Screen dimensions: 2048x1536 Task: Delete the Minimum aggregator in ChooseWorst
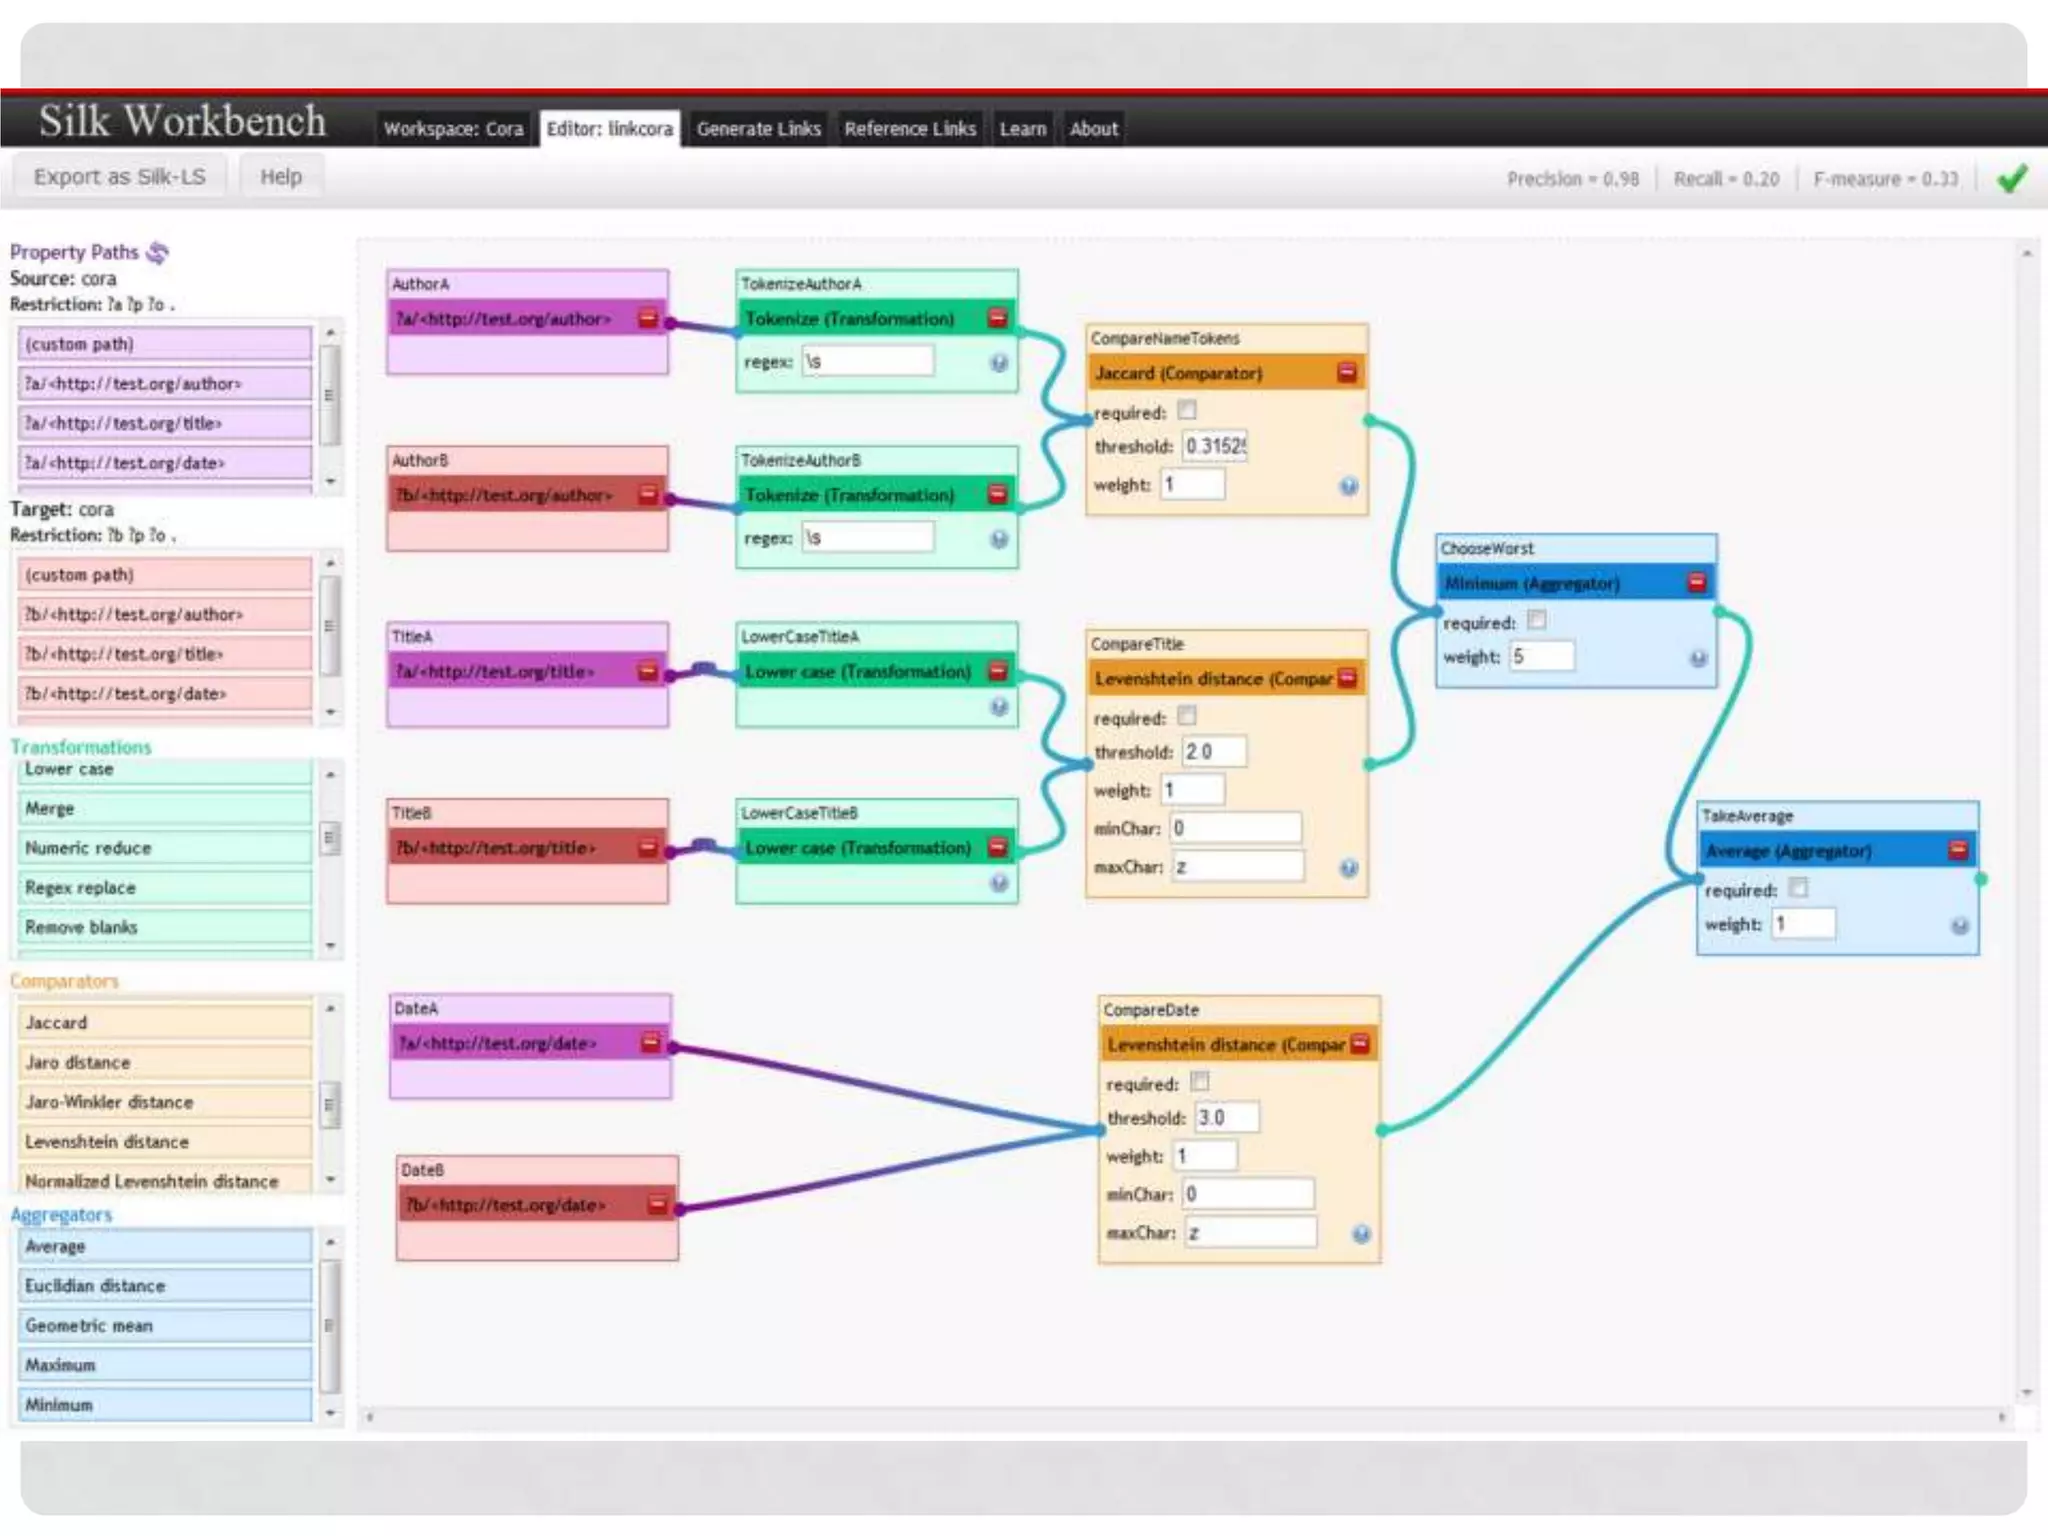point(1697,582)
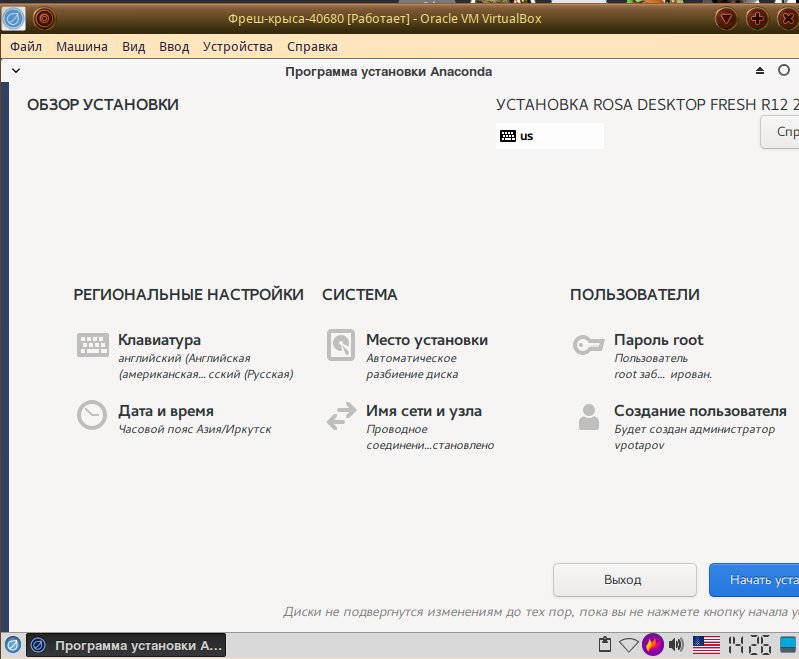This screenshot has height=659, width=799.
Task: Open the Устройства menu
Action: click(x=237, y=47)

════════════════

Retype all of the material above line for line, leaving out the pictures.

▶ [OUTPUT BELOW]:
Screen dimensions: 2048x1536 Task: Delete the Minimum aggregator in ChooseWorst
point(1697,582)
This screenshot has height=659, width=799.
Task: Open the Устройства menu
Action: click(x=237, y=47)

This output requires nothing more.